## [TASK TO COMPLETE]
The whole listing should be retyped exactly as it appears.

## [INFORMATION SHOWN]
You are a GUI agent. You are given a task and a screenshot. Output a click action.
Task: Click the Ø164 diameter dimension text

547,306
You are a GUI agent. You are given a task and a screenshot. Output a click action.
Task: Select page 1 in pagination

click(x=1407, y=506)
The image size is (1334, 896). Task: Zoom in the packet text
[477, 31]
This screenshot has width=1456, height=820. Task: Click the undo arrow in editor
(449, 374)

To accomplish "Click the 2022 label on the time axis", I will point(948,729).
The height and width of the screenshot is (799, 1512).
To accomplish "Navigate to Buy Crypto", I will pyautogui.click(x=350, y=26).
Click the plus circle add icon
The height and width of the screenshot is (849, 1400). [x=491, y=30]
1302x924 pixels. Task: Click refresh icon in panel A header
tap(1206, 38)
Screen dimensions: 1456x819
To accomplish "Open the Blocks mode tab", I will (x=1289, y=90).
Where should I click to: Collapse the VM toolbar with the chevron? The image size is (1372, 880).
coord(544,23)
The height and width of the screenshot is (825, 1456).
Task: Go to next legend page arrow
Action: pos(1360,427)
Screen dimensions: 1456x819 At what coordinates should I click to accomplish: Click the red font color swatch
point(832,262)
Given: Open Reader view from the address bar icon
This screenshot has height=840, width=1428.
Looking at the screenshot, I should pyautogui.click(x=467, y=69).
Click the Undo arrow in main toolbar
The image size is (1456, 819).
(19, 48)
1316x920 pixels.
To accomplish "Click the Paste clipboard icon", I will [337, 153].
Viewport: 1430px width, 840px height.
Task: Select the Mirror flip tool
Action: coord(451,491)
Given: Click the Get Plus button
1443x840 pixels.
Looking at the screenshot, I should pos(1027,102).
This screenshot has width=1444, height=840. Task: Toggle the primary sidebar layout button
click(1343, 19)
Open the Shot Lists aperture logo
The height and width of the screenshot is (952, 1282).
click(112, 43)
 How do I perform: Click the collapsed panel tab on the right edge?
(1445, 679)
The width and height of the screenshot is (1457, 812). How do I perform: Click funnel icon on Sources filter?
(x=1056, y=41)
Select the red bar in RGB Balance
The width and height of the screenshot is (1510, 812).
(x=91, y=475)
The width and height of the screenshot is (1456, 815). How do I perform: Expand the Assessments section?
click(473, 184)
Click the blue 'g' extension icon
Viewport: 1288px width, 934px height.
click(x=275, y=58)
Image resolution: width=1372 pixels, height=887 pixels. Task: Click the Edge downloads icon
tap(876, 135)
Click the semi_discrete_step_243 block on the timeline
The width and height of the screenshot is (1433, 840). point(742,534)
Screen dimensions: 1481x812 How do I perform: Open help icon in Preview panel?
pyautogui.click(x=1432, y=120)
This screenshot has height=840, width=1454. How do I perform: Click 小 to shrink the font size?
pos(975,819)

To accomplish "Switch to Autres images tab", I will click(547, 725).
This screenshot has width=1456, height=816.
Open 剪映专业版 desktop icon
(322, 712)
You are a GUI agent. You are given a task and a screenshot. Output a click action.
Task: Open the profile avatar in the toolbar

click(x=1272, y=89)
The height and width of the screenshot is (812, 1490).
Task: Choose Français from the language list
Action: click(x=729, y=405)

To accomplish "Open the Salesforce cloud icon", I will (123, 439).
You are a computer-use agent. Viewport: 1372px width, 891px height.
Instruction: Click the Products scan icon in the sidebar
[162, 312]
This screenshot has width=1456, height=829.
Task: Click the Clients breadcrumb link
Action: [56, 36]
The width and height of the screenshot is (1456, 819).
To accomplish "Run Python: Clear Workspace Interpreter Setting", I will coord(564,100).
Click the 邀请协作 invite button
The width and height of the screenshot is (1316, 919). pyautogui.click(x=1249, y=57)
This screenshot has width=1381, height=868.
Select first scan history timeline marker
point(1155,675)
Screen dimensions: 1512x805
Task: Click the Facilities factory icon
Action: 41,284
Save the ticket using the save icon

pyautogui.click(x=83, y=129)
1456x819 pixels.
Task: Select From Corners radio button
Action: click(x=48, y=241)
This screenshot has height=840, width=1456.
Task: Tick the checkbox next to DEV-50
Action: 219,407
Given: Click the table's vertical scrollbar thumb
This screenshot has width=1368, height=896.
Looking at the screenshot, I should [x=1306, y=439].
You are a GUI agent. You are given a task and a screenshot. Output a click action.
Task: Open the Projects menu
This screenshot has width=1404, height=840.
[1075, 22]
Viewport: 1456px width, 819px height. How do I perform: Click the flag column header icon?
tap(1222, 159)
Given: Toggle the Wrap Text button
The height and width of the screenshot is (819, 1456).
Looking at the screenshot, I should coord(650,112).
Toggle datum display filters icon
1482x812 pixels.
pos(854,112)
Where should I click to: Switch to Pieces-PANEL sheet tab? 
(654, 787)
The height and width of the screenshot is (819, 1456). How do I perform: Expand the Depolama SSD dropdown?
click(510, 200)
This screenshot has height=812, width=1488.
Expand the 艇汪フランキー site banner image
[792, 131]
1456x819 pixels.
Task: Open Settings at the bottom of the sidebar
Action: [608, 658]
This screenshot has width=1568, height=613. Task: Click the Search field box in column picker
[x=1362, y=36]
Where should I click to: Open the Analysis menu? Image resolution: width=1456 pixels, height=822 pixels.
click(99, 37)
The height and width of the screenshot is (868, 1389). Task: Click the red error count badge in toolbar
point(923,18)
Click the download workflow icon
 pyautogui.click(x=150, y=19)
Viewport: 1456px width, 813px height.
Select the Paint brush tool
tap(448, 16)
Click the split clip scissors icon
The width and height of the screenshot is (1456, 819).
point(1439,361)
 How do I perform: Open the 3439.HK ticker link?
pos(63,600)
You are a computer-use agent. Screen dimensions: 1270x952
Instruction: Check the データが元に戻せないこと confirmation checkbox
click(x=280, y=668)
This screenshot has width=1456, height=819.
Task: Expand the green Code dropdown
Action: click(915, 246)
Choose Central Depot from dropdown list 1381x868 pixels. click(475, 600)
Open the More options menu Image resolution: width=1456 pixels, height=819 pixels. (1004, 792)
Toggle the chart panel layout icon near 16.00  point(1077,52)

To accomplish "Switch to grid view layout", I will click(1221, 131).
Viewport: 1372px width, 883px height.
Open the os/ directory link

## [TASK OUTPUT]
You are a GUI agent. You are given a task and a screenshot. Output a click action.
Task: Click the Ø164 diameter dimension text

547,306
You are a GUI agent. You are given a task and a screenshot. Output a click action.
Task: Select page 1 in pagination

click(x=1407, y=506)
The image size is (1334, 896). Task: Zoom in the packet text
[477, 31]
This screenshot has width=1456, height=820. Task: Click the undo arrow in editor
(449, 374)

To accomplish "Click the 2022 label on the time axis", I will point(948,729).
The height and width of the screenshot is (799, 1512).
To accomplish "Navigate to Buy Crypto", I will pyautogui.click(x=350, y=26).
Click the plus circle add icon
The height and width of the screenshot is (849, 1400). [x=491, y=30]
1302x924 pixels. Task: Click refresh icon in panel A header
tap(1206, 38)
Screen dimensions: 1456x819
To accomplish "Open the Blocks mode tab", I will (x=1289, y=90).
Where should I click to: Collapse the VM toolbar with the chevron? The image size is (1372, 880).
coord(544,23)
The height and width of the screenshot is (825, 1456).
Task: Go to next legend page arrow
Action: pos(1360,427)
Screen dimensions: 1456x819 At what coordinates should I click to accomplish: Click the red font color swatch
point(832,262)
Given: Open Reader view from the address bar icon
This screenshot has height=840, width=1428.
Looking at the screenshot, I should pyautogui.click(x=467, y=69).
Click the Undo arrow in main toolbar
The image size is (1456, 819).
(19, 48)
1316x920 pixels.
To accomplish "Click the Paste clipboard icon", I will [337, 153].
Viewport: 1430px width, 840px height.
Task: Select the Mirror flip tool
Action: coord(451,491)
Given: Click the Get Plus button
1443x840 pixels.
Looking at the screenshot, I should pos(1027,102).
This screenshot has width=1444, height=840. Task: Toggle the primary sidebar layout button
click(1343, 19)
Open the Shot Lists aperture logo
The height and width of the screenshot is (952, 1282).
click(112, 43)
 How do I perform: Click the collapsed panel tab on the right edge?
(1445, 679)
The width and height of the screenshot is (1457, 812). How do I perform: Click funnel icon on Sources filter?
(x=1056, y=41)
Select the red bar in RGB Balance
The width and height of the screenshot is (1510, 812).
(x=91, y=475)
The width and height of the screenshot is (1456, 815). How do I perform: Expand the Assessments section?
click(473, 184)
Click the blue 'g' extension icon
Viewport: 1288px width, 934px height.
click(x=275, y=58)
Image resolution: width=1372 pixels, height=887 pixels. Task: Click the Edge downloads icon
tap(876, 135)
Click the semi_discrete_step_243 block on the timeline
The width and height of the screenshot is (1433, 840). point(742,534)
Screen dimensions: 1481x812 How do I perform: Open help icon in Preview panel?
pyautogui.click(x=1432, y=120)
This screenshot has height=840, width=1454. How do I perform: Click 小 to shrink the font size?
pos(975,819)

To accomplish "Switch to Autres images tab", I will click(547, 725).
This screenshot has width=1456, height=816.
Open 剪映专业版 desktop icon
(322, 712)
You are a GUI agent. You are given a task and a screenshot. Output a click action.
Task: Open the profile avatar in the toolbar

click(x=1272, y=89)
The height and width of the screenshot is (812, 1490).
Task: Choose Français from the language list
Action: click(x=729, y=405)

To accomplish "Open the Salesforce cloud icon", I will (123, 439).
You are a computer-use agent. Viewport: 1372px width, 891px height.
Instruction: Click the Products scan icon in the sidebar
[162, 312]
This screenshot has width=1456, height=829.
Task: Click the Clients breadcrumb link
Action: [56, 36]
The width and height of the screenshot is (1456, 819).
To accomplish "Run Python: Clear Workspace Interpreter Setting", I will coord(564,100).
Click the 邀请协作 invite button
The width and height of the screenshot is (1316, 919). pyautogui.click(x=1249, y=57)
This screenshot has width=1381, height=868.
Select first scan history timeline marker
point(1155,675)
Screen dimensions: 1512x805
Task: Click the Facilities factory icon
Action: 41,284
Save the ticket using the save icon

pyautogui.click(x=83, y=129)
1456x819 pixels.
Task: Select From Corners radio button
Action: click(x=48, y=241)
This screenshot has height=840, width=1456.
Task: Tick the checkbox next to DEV-50
Action: 219,407
Given: Click the table's vertical scrollbar thumb
This screenshot has width=1368, height=896.
Looking at the screenshot, I should [x=1306, y=439].
You are a GUI agent. You are given a task and a screenshot. Output a click action.
Task: Open the Projects menu
This screenshot has width=1404, height=840.
[1075, 22]
Viewport: 1456px width, 819px height. How do I perform: Click the flag column header icon?
tap(1222, 159)
Given: Toggle the Wrap Text button
The height and width of the screenshot is (819, 1456).
Looking at the screenshot, I should coord(650,112).
Toggle datum display filters icon
1482x812 pixels.
pos(854,112)
Where should I click to: Switch to Pieces-PANEL sheet tab? 
(654, 787)
The height and width of the screenshot is (819, 1456). How do I perform: Expand the Depolama SSD dropdown?
click(510, 200)
This screenshot has height=812, width=1488.
Expand the 艇汪フランキー site banner image
[792, 131]
1456x819 pixels.
Task: Open Settings at the bottom of the sidebar
Action: [608, 658]
This screenshot has width=1568, height=613. Task: Click the Search field box in column picker
[x=1362, y=36]
Where should I click to: Open the Analysis menu? Image resolution: width=1456 pixels, height=822 pixels.
click(99, 37)
The height and width of the screenshot is (868, 1389). Task: Click the red error count badge in toolbar
point(923,18)
Click the download workflow icon
 pyautogui.click(x=150, y=19)
Viewport: 1456px width, 813px height.
Select the Paint brush tool
tap(448, 16)
Click the split clip scissors icon
The width and height of the screenshot is (1456, 819).
point(1439,361)
 How do I perform: Open the 3439.HK ticker link?
pos(63,600)
You are a computer-use agent. Screen dimensions: 1270x952
Instruction: Check the データが元に戻せないこと confirmation checkbox
click(x=280, y=668)
This screenshot has width=1456, height=819.
Task: Expand the green Code dropdown
Action: click(915, 246)
Choose Central Depot from dropdown list 1381x868 pixels. click(475, 600)
Open the More options menu Image resolution: width=1456 pixels, height=819 pixels. (1004, 792)
Toggle the chart panel layout icon near 16.00  point(1077,52)

To accomplish "Switch to grid view layout", I will click(1221, 131).
Viewport: 1372px width, 883px height.
Open the os/ directory link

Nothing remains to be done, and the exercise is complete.